Крейтон Абрамс был вынужден с сожалением признать неспособность мощных «монстров» предотвратить мелкие вылазки партизан, такие как похищение 20 крестьян, отказавшихся помогать вьетконговцам в рытье траншей: «Это печально, что, когда люди пытаются оказывать сопротивление… мы не можем обеспечить им должную безопасность. Я всегда помню слова одного главы района, который сказал мне: „Никогда не следует открыто сотрудничать с гражданским лицом, если вы не можете гарантировать его безопасность“. Что ж, разумное правило… Но эта угроза, которую никто не видит и не слышит… ужаснее ада. Они [вьетконговцы] тихой сапой взимают свою дань, безнаказанно похищают и убивают людей»[966].

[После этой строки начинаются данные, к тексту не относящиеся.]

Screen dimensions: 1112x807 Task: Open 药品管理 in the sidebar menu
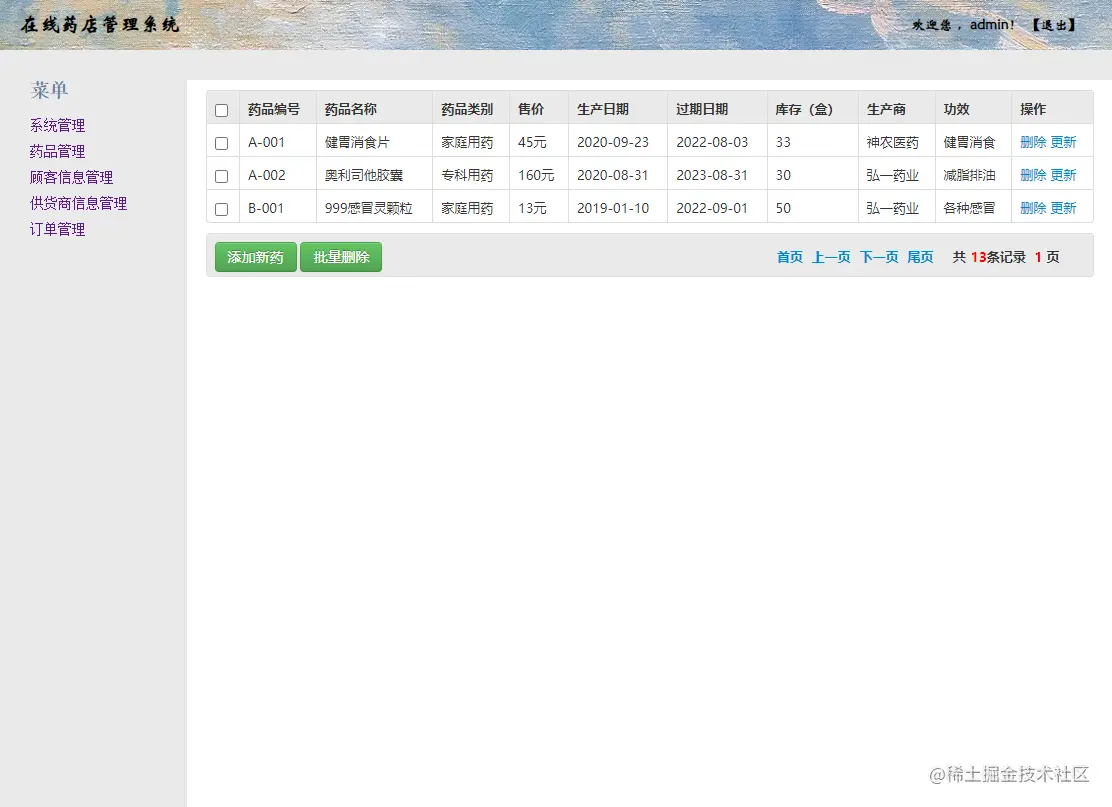(x=56, y=151)
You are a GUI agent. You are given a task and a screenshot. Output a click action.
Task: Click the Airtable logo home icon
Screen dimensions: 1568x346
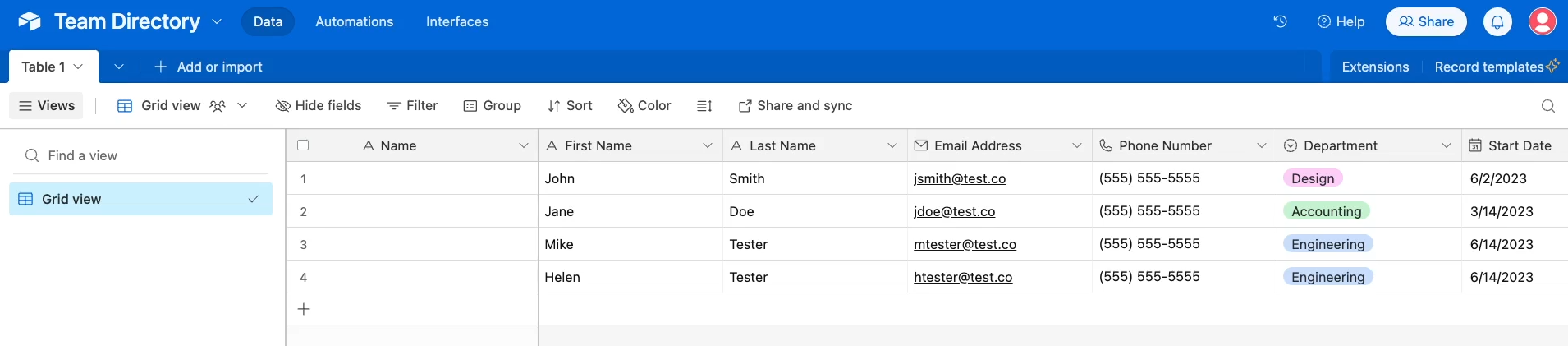30,21
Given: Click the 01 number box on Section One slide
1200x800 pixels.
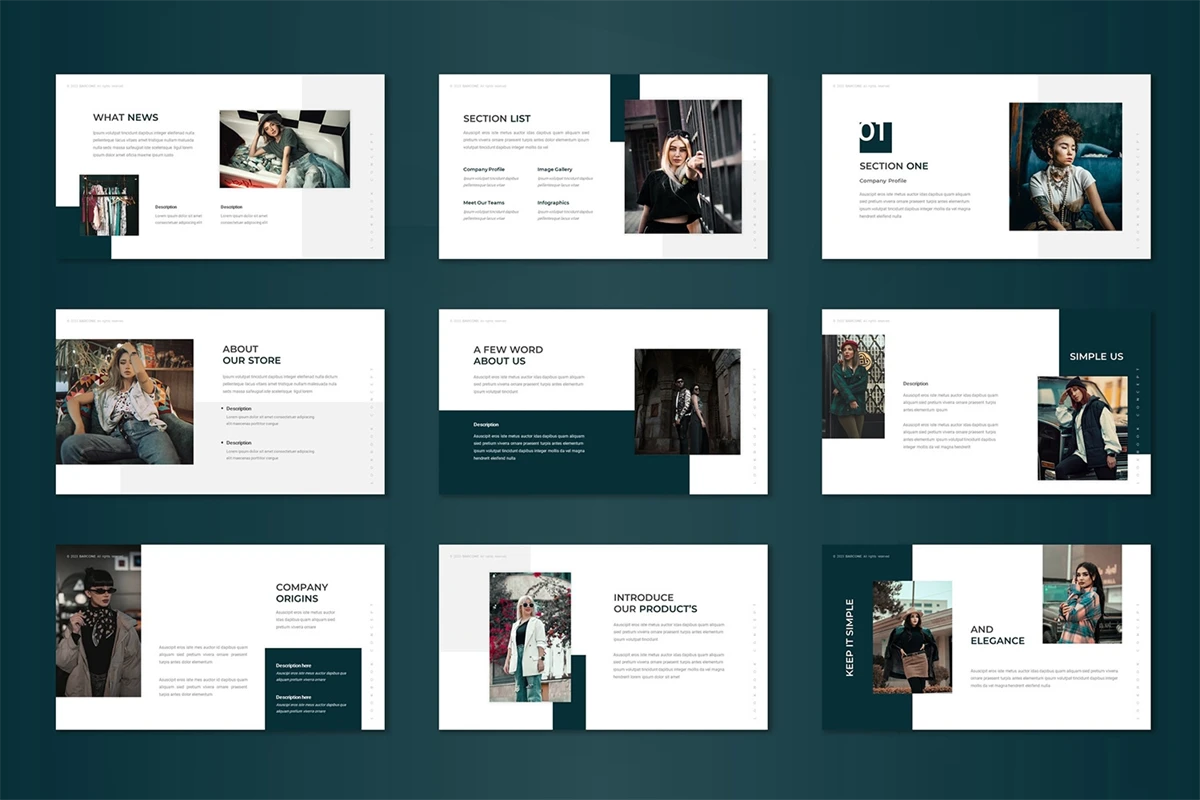Looking at the screenshot, I should click(875, 136).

Это была военная версия Дня сурка, когда бои за одни и те же участки джунглей, зарослей слоновой травы или рисовых полей повторялись из месяца в месяц и из года в год без надежды, даже призрачной, на хеппи-энд. Менялись только имена и номера тех, кто обливался потом, дрожал от страха, сражался, истекал кровью и погибал на этих полях сражений. Как справедливо заметил пехотинец Джефф Энтони, «когда вы делаете что-то снова и снова в одном и том же месте и ничего не меняется, дураку ясно, что это не работает. Иногда нас охватывал приступ отчаяния: какого черта мы вообще тут делаем?»